Se cumplen 10 años de la muerte de Francisco García Escalero, conocido como 'El matamendigos'
"Le saqué el corazón y mordí un trozo". Eso le dijo Francisco García Escalero, conocido como El matamendigos, al periodista Jesús Quintero, durante una entrevista emitida en el programa Cuerda de presos, en 1996.
Una persona que sobrepasó todas las líneas rojas, las más extremas, las más oscuras. Tan crueles que cuesta escribirlas. Existen infinidad de teorías psicológicas, estudios biológicos, explicaciones místicas o religiosas. Pero al toparse con la máxima expresión de la perversidad, parece imposible explicar la maldad. Alguien definido, por los especialistas que le trataron, como el "paradigma de la locura". Entre 1987 y 1994, Francisco mató a once personas sin piedad, y se convirtió en uno de los perfiles criminológicos más difíciles de abarcar.
Nació el 24 de mayo de 1954 en Madrid. Su madre era limpiadora y su padre albañil. Vivían a pocos metros del cementerio de la Almudena y la muerte siempre formó parte de su vida. Desde pequeño, paseaba por el camposanto y le venían tortuosas ideas a la cabeza que su padre intentaba arrancarle de cuajo. Sus desvíos y los malos tratos le llevaron a varios intentos de suicidio. El primero, con solo 12 años. Se lanzó delante de un coche, varias veces intentó morir atropellado.
Pronto empezaría a delinquir, pasó por un reformatorio, hasta que acabó en prisión condenado por violación. Hablaban de él como un preso modelo, salvo por su extraña manía de conservar en la celda animales muertos. Salió al cumplir los 30 años y empezó a mendigar. La muerte de su padre incentivó la escalada de violencia que llevaba fraguándose años, y el alcohol y las pastillas le agudizaron los delirios.
Algunos ya le conocían. Le habían visto profanar tumbas. Sacaba los cadáveres de los ataúdes para masturbarse. La policía le mandaba al psiquiátrico, pero terminaba saliendo al cabo de un tiempo. En medio de esas entradas y salidas, fue convirtiéndose en el asesino en serie más perverso del país.
Y Francisco intentó avisar. Rogó ser detenido. Más de una vez. Cuando ingresaba en el hospital, le contaba al personal que venía de matar. Pero nunca le creyeron, le tomaban por loco.
Mientras, iban apareciendo cadáveres de mendigos por las calles de Madrid. A finales de los 80, la capital vivió una oleada de crímenes sin resolver. Un sintecho decapitado, otro con los dedos amputados, uno muerto a puñaladas, alguno carbonizado. Su condición dificultaba la investigación: nadie los echaba de menos, nadie relacionaba los casos. Hasta que un día, en 1994, Francisco vuelve a arrojarse contra un vehículo. Se lo habían pedido las voces. Agonizante y perdido, volvió a confesar sus crímenes. Esta vez sí le escucharon.

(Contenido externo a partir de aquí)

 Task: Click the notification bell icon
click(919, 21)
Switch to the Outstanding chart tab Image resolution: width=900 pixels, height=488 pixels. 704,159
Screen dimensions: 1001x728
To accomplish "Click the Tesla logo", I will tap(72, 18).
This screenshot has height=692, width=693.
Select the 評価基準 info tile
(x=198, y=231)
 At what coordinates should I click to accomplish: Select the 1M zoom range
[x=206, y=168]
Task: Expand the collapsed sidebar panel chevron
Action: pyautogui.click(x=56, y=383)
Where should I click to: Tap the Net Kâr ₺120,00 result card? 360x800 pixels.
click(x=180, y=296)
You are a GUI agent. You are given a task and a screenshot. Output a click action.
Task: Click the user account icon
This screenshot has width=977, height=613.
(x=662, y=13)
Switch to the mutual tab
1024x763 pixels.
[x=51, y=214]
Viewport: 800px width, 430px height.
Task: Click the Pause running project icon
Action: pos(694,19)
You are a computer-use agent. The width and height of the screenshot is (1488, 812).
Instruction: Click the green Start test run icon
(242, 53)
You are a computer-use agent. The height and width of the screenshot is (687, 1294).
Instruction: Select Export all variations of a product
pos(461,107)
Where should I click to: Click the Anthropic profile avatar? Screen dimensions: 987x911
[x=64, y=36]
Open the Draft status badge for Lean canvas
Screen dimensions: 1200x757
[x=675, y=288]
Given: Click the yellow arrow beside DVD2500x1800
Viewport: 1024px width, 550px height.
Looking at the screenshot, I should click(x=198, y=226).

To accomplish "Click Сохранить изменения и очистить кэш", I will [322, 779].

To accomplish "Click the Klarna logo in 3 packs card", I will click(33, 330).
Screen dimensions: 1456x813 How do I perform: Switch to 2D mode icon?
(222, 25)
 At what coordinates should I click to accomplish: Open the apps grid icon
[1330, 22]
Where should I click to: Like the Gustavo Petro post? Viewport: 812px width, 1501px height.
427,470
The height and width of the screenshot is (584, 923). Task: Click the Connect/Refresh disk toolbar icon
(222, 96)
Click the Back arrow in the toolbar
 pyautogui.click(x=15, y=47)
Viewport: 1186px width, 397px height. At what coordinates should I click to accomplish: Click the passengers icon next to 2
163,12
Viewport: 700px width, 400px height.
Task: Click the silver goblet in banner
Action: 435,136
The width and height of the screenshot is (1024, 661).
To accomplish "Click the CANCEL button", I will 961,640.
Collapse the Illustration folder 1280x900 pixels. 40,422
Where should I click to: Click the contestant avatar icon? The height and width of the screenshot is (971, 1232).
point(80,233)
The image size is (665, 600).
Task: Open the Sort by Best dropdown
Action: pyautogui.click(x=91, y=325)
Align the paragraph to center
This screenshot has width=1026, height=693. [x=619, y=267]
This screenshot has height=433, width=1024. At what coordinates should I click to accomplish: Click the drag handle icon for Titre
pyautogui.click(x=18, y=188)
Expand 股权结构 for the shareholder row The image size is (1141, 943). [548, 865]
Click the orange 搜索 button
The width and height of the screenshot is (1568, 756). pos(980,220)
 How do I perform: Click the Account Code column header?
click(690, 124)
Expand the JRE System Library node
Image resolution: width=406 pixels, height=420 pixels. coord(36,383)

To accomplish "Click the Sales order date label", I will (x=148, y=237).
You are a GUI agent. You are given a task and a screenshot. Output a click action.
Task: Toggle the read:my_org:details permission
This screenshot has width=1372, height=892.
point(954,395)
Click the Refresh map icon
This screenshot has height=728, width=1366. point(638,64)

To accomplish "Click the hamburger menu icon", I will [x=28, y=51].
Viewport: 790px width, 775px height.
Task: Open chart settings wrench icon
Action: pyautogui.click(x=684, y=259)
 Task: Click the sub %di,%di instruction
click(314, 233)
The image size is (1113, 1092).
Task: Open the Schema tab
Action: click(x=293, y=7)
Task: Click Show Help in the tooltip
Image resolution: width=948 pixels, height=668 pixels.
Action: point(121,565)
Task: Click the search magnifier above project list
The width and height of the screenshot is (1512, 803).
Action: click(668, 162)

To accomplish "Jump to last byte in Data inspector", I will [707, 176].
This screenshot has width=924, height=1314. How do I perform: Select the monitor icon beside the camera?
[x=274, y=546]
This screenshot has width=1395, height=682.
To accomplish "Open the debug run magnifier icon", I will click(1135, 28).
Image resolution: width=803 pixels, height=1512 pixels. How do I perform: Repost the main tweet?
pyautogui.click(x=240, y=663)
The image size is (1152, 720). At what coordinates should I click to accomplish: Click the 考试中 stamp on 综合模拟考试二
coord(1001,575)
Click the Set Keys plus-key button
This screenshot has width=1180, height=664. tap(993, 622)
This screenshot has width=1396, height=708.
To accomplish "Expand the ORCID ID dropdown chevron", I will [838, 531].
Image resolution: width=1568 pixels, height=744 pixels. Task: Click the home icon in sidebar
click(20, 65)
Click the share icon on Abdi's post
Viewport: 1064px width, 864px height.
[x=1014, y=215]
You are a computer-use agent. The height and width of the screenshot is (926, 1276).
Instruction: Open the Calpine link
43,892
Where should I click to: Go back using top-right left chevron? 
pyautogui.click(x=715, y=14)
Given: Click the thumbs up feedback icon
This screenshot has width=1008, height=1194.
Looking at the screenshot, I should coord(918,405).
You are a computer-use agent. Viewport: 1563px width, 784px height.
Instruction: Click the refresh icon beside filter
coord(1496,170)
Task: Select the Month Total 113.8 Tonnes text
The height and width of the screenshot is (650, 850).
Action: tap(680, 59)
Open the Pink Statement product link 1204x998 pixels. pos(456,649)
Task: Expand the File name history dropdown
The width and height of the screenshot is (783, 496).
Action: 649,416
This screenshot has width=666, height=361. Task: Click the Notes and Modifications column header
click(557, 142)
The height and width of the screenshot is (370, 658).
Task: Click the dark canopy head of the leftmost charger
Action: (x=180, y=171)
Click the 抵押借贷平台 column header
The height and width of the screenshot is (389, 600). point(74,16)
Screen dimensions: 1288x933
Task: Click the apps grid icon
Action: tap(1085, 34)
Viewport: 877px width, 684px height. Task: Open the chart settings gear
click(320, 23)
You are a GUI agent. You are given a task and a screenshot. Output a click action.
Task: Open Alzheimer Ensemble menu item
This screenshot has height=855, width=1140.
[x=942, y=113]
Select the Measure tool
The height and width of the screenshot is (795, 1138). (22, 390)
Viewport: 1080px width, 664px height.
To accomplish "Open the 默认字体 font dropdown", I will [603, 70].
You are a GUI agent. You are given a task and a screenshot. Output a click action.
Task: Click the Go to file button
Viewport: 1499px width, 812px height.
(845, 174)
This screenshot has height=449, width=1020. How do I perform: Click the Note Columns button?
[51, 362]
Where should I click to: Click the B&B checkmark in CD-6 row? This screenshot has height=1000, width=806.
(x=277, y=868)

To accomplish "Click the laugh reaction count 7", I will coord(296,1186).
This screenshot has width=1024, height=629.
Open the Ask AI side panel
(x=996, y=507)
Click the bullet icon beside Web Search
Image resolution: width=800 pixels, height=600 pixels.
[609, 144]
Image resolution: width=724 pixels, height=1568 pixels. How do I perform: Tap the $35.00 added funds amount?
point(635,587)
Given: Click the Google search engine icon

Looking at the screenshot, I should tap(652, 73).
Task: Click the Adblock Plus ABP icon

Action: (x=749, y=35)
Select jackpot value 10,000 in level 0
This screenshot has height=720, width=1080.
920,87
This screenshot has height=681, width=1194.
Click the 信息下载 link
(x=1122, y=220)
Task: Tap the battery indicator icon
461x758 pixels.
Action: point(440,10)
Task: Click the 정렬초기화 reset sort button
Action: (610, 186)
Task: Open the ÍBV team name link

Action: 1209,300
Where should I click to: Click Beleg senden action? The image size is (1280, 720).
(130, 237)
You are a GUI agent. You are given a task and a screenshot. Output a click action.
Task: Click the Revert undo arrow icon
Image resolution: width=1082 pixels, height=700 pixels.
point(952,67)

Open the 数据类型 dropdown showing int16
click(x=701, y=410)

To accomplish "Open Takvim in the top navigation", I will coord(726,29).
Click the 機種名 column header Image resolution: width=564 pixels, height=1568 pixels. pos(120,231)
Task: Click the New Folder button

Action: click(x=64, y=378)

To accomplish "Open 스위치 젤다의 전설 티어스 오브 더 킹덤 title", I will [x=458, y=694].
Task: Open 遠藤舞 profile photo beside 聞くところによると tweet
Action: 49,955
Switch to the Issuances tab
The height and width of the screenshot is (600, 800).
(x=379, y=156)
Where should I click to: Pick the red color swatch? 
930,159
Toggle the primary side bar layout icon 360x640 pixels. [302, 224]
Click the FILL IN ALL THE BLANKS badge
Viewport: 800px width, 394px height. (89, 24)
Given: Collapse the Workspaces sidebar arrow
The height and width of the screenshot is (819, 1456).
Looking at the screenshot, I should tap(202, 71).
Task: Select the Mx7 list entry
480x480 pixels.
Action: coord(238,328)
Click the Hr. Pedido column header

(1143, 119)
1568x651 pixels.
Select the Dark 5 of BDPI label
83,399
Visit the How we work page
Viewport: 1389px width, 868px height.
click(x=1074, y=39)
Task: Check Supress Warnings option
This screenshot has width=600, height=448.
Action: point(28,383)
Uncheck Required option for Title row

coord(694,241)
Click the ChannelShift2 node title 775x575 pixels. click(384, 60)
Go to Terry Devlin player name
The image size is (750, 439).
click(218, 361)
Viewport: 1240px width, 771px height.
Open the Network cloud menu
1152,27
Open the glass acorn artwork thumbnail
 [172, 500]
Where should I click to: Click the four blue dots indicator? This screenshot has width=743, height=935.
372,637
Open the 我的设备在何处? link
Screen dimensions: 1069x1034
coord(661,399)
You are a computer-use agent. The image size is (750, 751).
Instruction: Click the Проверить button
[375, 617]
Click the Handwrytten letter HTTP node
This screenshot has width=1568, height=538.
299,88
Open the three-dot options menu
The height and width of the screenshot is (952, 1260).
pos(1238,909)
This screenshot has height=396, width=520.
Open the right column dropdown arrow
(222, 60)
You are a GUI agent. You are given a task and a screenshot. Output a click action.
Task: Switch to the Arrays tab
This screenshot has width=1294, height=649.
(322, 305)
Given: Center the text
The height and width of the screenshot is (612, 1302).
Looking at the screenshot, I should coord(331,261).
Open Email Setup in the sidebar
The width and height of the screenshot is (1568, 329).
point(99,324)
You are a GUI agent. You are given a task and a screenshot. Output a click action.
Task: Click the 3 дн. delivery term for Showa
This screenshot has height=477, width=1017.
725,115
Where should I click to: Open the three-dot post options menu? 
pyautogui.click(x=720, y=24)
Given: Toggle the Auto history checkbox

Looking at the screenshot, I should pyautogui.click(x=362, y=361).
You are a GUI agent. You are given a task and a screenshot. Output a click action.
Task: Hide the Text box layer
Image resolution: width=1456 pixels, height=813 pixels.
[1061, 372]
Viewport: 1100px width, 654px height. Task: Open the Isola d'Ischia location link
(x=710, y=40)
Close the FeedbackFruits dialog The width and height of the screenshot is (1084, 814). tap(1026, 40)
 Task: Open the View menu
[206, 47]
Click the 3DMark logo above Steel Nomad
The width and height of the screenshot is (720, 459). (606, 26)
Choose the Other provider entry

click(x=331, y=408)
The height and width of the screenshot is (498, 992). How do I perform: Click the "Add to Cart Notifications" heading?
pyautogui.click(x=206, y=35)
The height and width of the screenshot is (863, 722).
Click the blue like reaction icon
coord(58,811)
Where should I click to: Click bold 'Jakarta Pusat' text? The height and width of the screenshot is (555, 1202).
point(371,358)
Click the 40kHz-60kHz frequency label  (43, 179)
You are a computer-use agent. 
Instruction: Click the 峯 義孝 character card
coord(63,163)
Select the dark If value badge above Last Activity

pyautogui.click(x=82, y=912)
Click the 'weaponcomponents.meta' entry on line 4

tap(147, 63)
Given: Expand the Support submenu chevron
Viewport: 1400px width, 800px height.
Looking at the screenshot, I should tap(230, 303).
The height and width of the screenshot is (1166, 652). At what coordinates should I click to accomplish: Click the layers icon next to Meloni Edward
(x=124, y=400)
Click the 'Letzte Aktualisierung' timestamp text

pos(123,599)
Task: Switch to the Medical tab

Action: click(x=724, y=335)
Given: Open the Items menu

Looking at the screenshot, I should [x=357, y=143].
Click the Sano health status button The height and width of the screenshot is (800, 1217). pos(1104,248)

Su historial abarca desde el voyerismo hasta el canibalismo. El sexo y la muerte habitaban en el plano de la máxima depravación. Mutilaba cadáveres, con algunos practicó necrofilia. Se autolesionaba, le desbordaba el sadismo hasta consigo mismo. Le diagnosticaron el grado más alto de esquizofrenia. A veces, cuando se miraba al espejo, decía no reconocerse. Como si un espíritu poseyese su cuerpo. Le movía un impulso irrefrenable, un círculo vicioso de maltrato, descontrol y destrucción. Llegó a tatuarse en un brazo "naciste para sufrir".
En febrero de 1996 fue condenado por once asesinatos. La Audiencia Provincial de Madrid le definió como enajenado, tan peligroso que no podría estar en régimen abierto. Fue declarado inimputable y se ordenó su ingreso en el psiquiátrico penitenciario de Fontcalent, en Alicante. Murió en agosto de 2014 a los 60 años, solo, en su celda, tras atragantarse con el hueso de una ciruela.
Dijo una vez Edmund Burke, filósofo y político irlandés, que para que triunfe el mal solo es necesario que los buenos no hagan nada. El psiquiatra que lo examinó, Juan José Carrasco, alegó que no recibía el tratamiento adecuado, y subrayó el fallo de un sistema incapaz de evitar las consecuencias de su locura.